*** Block opens ***

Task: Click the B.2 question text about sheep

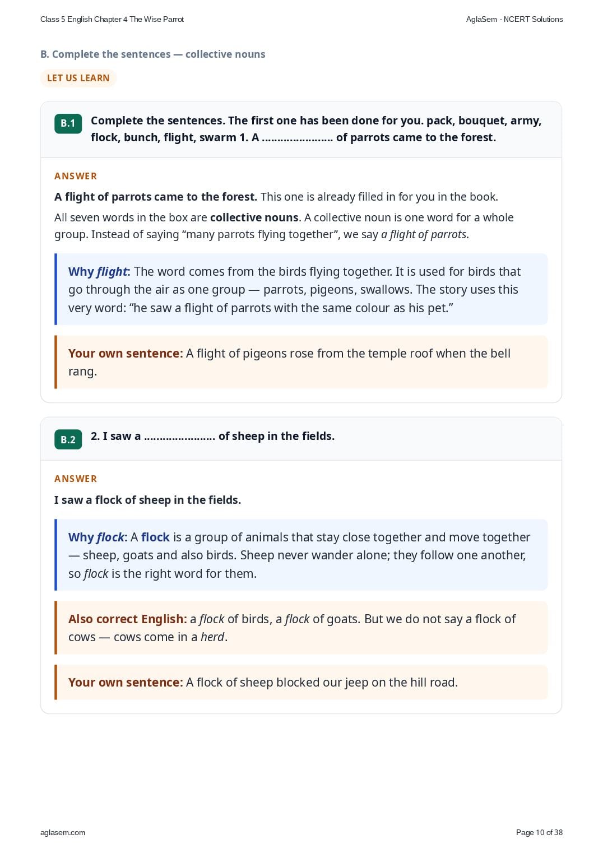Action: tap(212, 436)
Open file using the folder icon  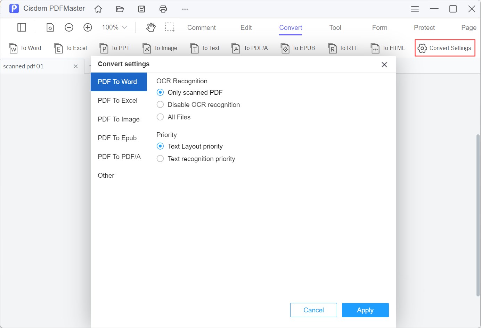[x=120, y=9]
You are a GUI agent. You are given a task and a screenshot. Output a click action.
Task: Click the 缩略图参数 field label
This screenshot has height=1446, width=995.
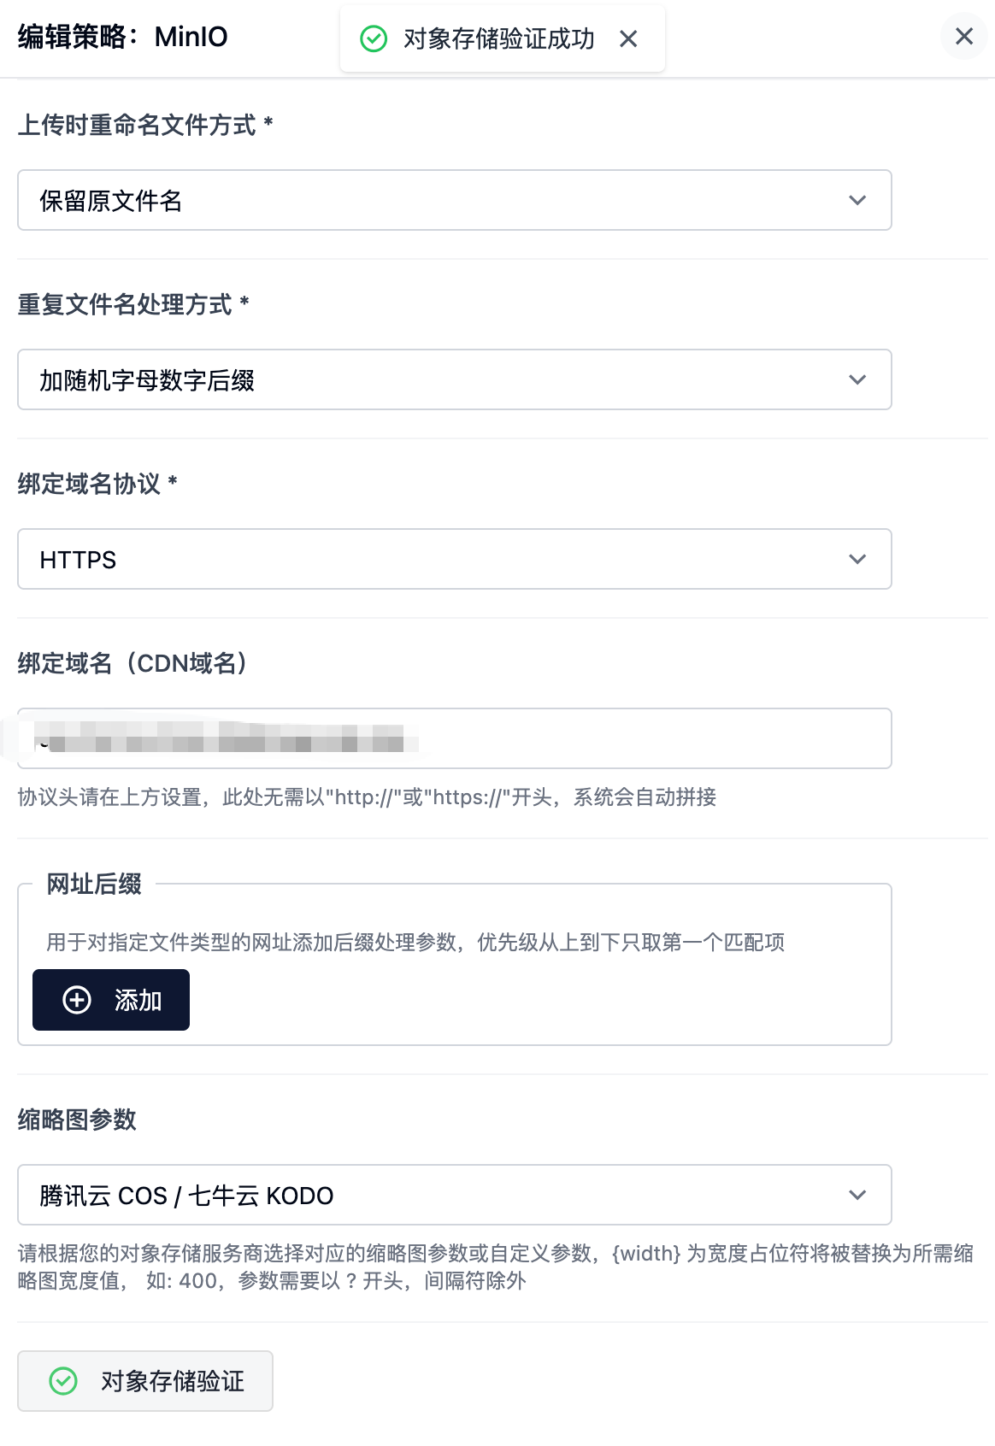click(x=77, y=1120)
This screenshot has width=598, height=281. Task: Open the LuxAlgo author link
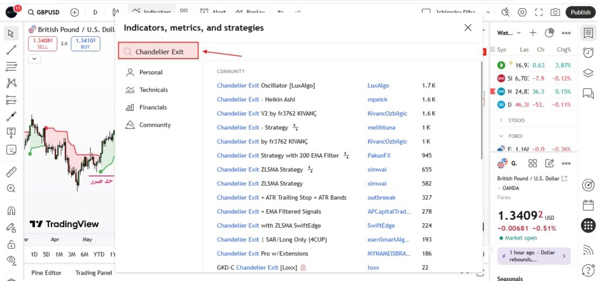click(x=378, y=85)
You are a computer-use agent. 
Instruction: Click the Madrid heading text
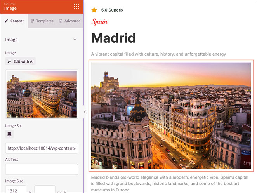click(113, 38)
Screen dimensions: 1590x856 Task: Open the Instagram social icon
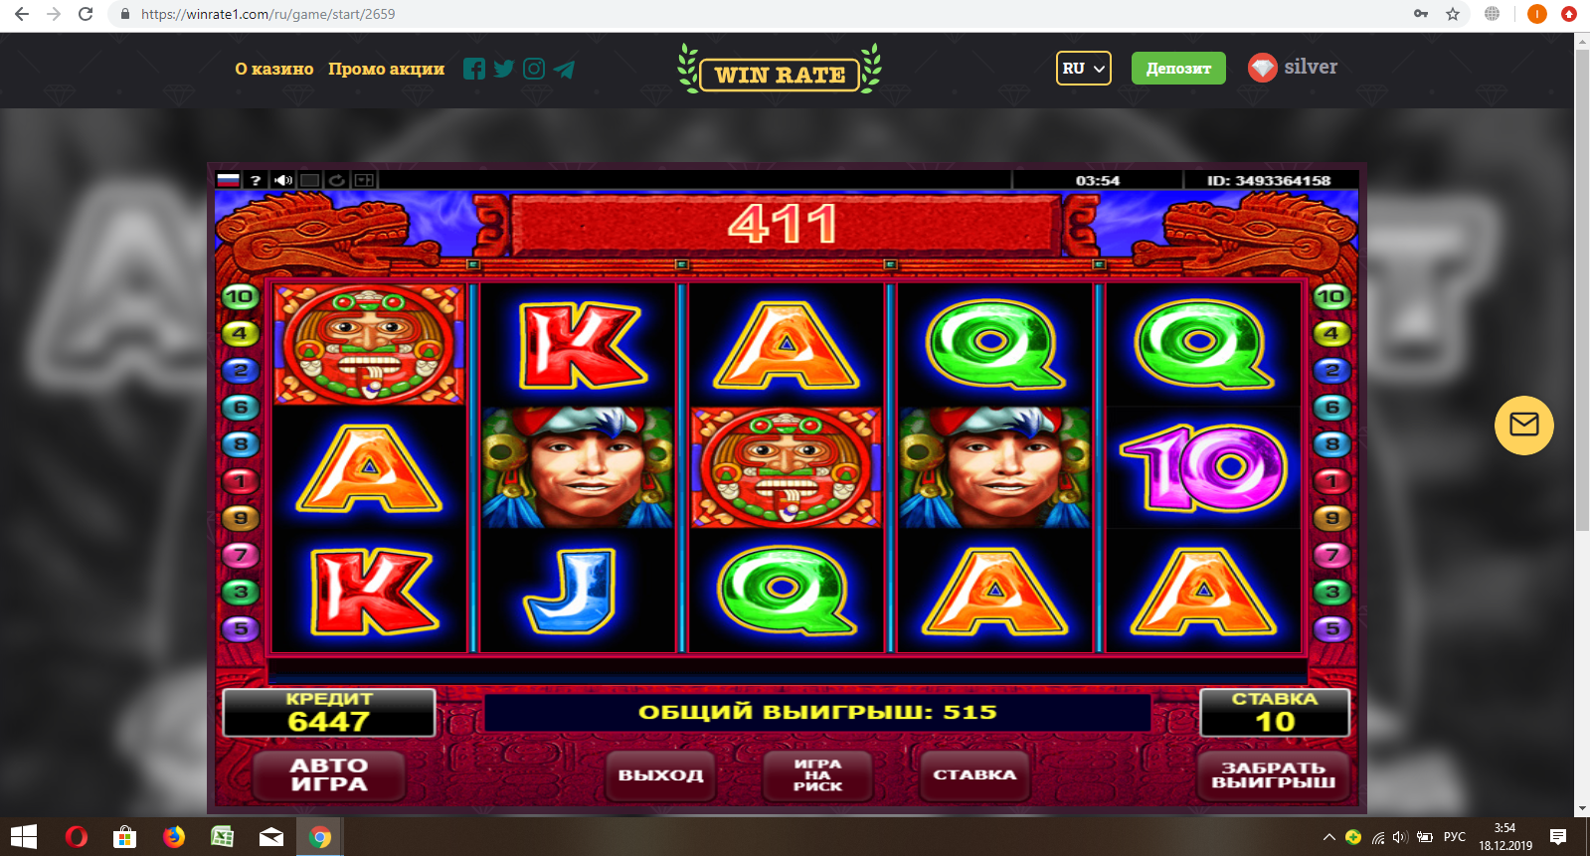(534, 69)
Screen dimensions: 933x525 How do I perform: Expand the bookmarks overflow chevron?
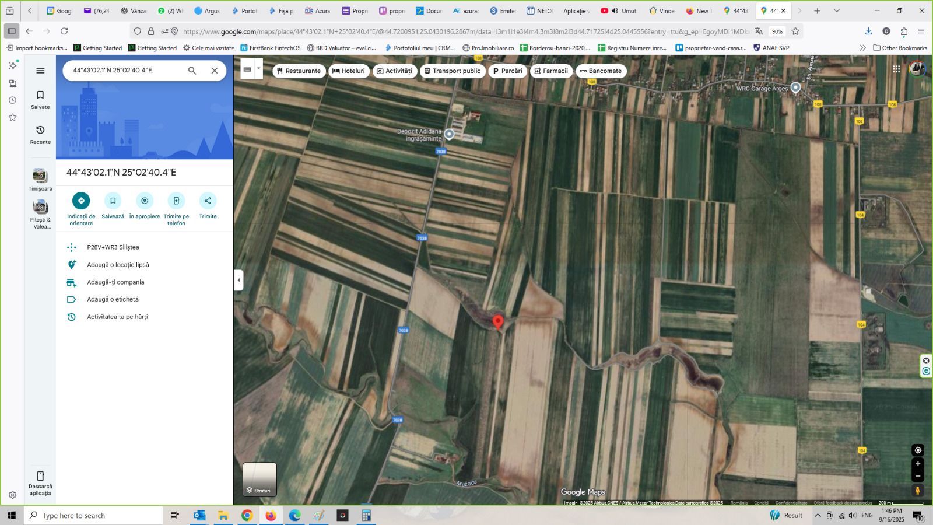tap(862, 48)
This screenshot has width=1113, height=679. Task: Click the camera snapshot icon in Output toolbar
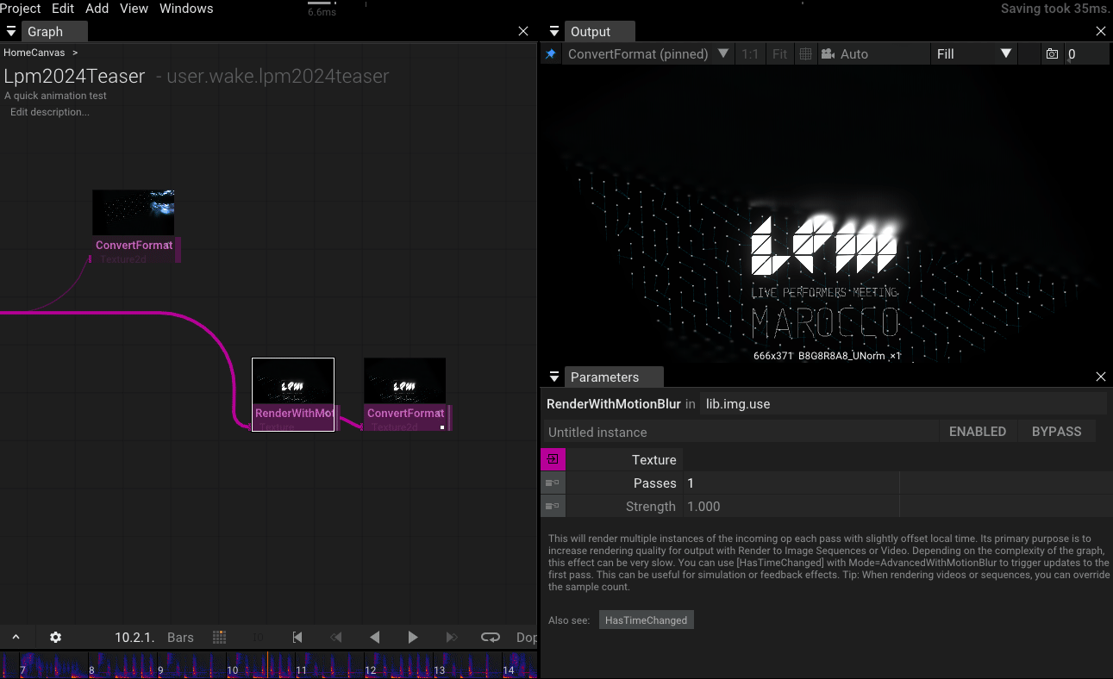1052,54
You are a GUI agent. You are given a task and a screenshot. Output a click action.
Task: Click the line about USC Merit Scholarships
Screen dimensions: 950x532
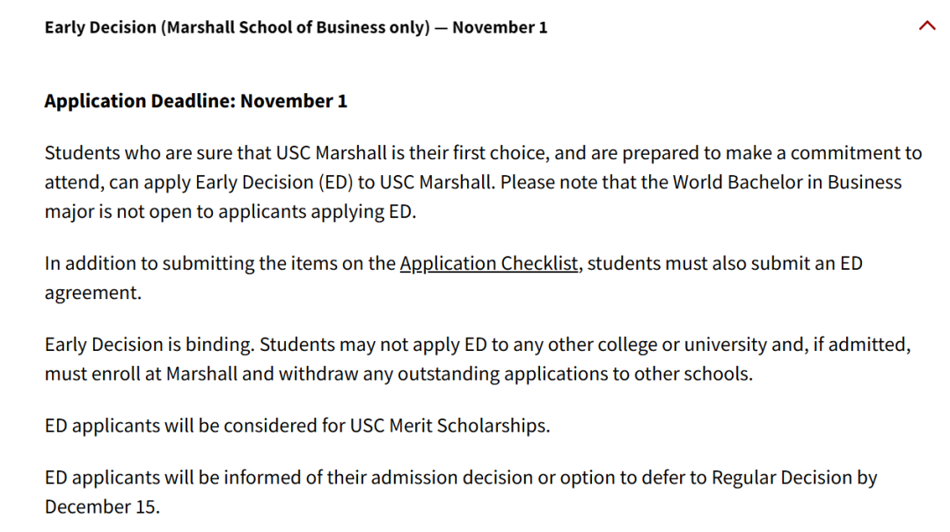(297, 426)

*** Block closes ***

All lines from the one holding "Instruction: Click the Madrid heading text" to the end of the listing above need to be duplicated exactly. None of the pictures should be included.

Instruction: Click the Madrid heading text
click(113, 38)
Screen dimensions: 1590x856 Task: Open the Instagram social icon
(534, 69)
Screen dimensions: 933x525 How do I perform: Expand the bookmarks overflow chevron?
tap(862, 48)
This screenshot has width=1113, height=679. Task: Click the camera snapshot icon in Output toolbar
1052,54
You are a GUI agent. You are given a task and a screenshot. Output a click action.
Task: Click the line about USC Merit Scholarships
Screen dimensions: 950x532
(297, 426)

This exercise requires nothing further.